The provisions for external and internal lightning protection reduce the electrical and electromagnetic loads caused by external or internal Electro magnetic impulse (EMI) to a level which is acceptable for the I&C.
To obtain sufficient shielding against lightning striking a building, each building is constructed as a closed meshed Faraday cage. This is achieved for instance by a continuous standard reinforcement system with at least two layers around the entire building (foundation slab, outer walls, and roof). To form an effective shielding against high-frequency disturbances (fast pulses) the outer building walls are additionally equipped with closed metal facades.
The internal lightning protection concept is based on direct and short connection of all casings of I&C equipment (sensors, junction boxes, cubicles) and cable shields to the inner earthing system. Electrical equipment includes protection against surges resulting from lightning strikes on electrical transmission lines.
Strong currents caused by lightning strikes are dispersed into many small partial currents to reduce the induced voltages to acceptable levels. Depending on the construction type of the building suitable measures are defined for each building, which will meet the requirements.

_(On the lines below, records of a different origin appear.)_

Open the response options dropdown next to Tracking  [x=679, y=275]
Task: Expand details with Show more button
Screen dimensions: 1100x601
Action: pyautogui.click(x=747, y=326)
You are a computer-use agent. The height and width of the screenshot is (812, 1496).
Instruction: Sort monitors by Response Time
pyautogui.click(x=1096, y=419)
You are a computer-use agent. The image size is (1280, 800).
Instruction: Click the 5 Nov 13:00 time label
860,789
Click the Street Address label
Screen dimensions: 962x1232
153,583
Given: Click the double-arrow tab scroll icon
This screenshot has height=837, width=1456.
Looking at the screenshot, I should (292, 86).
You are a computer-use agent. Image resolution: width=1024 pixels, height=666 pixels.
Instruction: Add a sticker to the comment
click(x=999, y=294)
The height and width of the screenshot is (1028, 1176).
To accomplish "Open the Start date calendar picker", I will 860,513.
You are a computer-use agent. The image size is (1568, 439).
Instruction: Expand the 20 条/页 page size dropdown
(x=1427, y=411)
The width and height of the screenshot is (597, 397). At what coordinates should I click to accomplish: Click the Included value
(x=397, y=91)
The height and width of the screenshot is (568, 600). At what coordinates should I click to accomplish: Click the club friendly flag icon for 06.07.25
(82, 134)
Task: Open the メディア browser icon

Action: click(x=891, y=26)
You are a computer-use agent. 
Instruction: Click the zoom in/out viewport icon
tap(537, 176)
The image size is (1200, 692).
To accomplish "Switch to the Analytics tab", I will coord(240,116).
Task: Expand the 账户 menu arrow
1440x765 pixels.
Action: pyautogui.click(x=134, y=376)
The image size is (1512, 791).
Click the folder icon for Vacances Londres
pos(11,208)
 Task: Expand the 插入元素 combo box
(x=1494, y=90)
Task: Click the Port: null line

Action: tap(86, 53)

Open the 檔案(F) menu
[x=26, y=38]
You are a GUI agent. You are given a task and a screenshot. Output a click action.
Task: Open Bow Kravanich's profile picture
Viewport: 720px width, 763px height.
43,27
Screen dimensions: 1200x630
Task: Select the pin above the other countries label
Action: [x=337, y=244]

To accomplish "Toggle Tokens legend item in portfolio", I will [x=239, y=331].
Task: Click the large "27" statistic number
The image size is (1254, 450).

Metal equipment outside buildings (e.g. on the roof) are protected by an isolated external lightning protection system. All cables connected to this equipment are connected to surge-protective devices, which are installed directly at the entrance into the building.
Shielding together with the lightning protection system will protect a building from the disturbances caused by direct or nearby, indirect lightning strikes. In case of direct lightning strike to the building, currents inside the shield (the lightning current itself or induced compensation currents) shall be dispersed into many partial currents to reduce the induced voltages to acceptable levels.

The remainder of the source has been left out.